Traditionally, floods used to be dealt in isolation – just as a hydrologic and hydraulic phenomenon with little to sparse influence on other dimensions. Since the challenge is multi-faceted, multi-disciplinary approaches are a must to deal with it. To this end, our research group recently conducted an interdisciplinary research on flood hazard mapping and flood vulnerability analysis of wattle and daub houses that are dominant across the river banks in the southern parts of the country and are mostly constructed by the people dwelling in informal to slum and squatter settlements.

The paper entitled ‘Catchment-scale flood hazard mapping and flood vulnerability analysis of residential buildings: The case of Khando River in eastern Nepal’, published in the prestigious Journal of Hydrology: Regional Studies, summarises that the conventional understanding of flood damage to residential buildings is too conservative and needs a serious revision.

Unlike reinforced concrete and brick or stone houses, which are more robust than wattle and daub houses, floods can easily sweep away such houses leaving no impression of a settlement behind. We considered the notorious Khando River that passes through Saptari district in eastern Nepal to assess the impact of flooding and estimate the flood itself at various time intervals.

Due to grave sediment transport and channel shifting, the flooding pattern in most non-perennial rivers, such as the Khando, should be treated rather probabilistically. Over the decades, meandering river and channel shifting have made thousands of people homeless and caused enormous losses. The analysis outlined that even for a low return interval, the flooding would be really high. This may have feeble impact in areas without settlements and farms, but when the flood takes its course via settlements, then most of the wattle and daub houses will suffer beyond repair.

Due to lack of adequate foundation and superstructure strength, even an inundation of 0.1 meter may initiate damage to wattle and daub construction. Meanwhile, if the inundation is 1 metre in depth, most of the houses that belong to economically deprived people would lose regular functionality. However, no efforts have been made to improve the conventional low-cost housing system to morph as a cost-effective housing solution that could sustain at least moderate floods.

The scene is tumultuous as no governing mechanism and capacity building have penetrated most of such settlements, and housing construction lacks any form of technicality. Thus, they just dip the bamboo for around a foot. That would be easily ejected by the eroding flood.

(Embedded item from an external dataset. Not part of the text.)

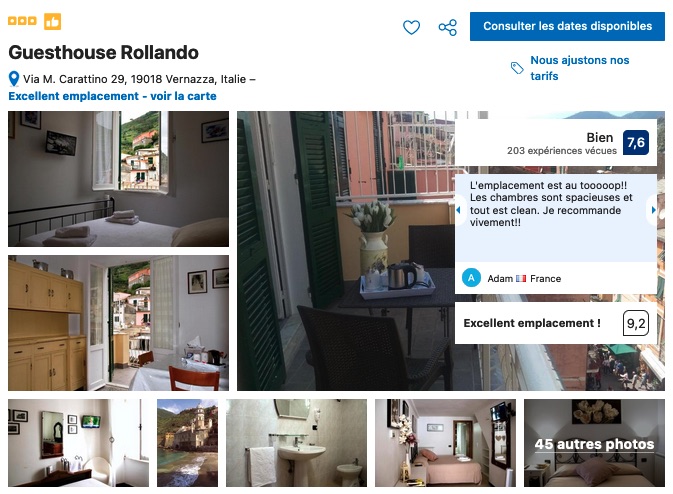This screenshot has width=673, height=494.
Task: Select the three-square star rating icon
Action: pos(22,21)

Nepal is categorised as the 30th most hazard-prone country in terms of flood hazards by the United Nations Development Programme, and the intertwining impacts of climate change related phenomenon together with the vulnerable settlements may lead to losses beyond imagination if immediate actions are not deployed.

From awareness to easy access to information related to flood occurrence, efforts could shift the paradigm effectively by lowering the damage and slicing the impacts of the losses. The first effort that could be instrumental is capacity building in informal and slum and squatter settlements by hands-on trainings for improved construction. Thereafter, some tech-savvy simulations and models could be developed to optimise the construction system.

Furthermore, river channel management and protection work may play a vital role in protecting communities but may be uneconomic as Nepal has a number of such notorious rivers and greater number of economically deprived communities across the river banks.

Flood hazard mapping and map-based settlement planning and development may also provide a rational basis for resettlement of vulnerable communities; however, river channel shifting is quite frequent and may alter the hazard maps. So, river management and development of flood resilient construction systems may be a wiser solution.

The vicious impacts of flooding range from visible damage to societal challenges. And, housing is undoubtedly the most important aspect of human life to stay safe despite the natural challenges. Lessons of historical and recent floods are valuable assets together with the scientific research findings as they germinate avant garde solutions for effectively managing flood hazards and its multi-faceted challenges.

The cyclic phenomenon of reconstructing the same houses every year will not alter the paradigm, rather pragmatic solutions based on thorough understanding of the benign steps is a must. Unlike most of the natural hazards, floods are better managed if checked on time. Flood disasters are well-known in Nepal but saving lives and property is unheard of. The status quo in construction systems and state-of-the art knowledge seemingly forget the impacts and countermeasures of flooding, especially in buildings. The resolution right before the monsoon of 2020 should be to protect the lives and property in informal and slum and squatter settlements as when floods strike, the perils of the poor multiply.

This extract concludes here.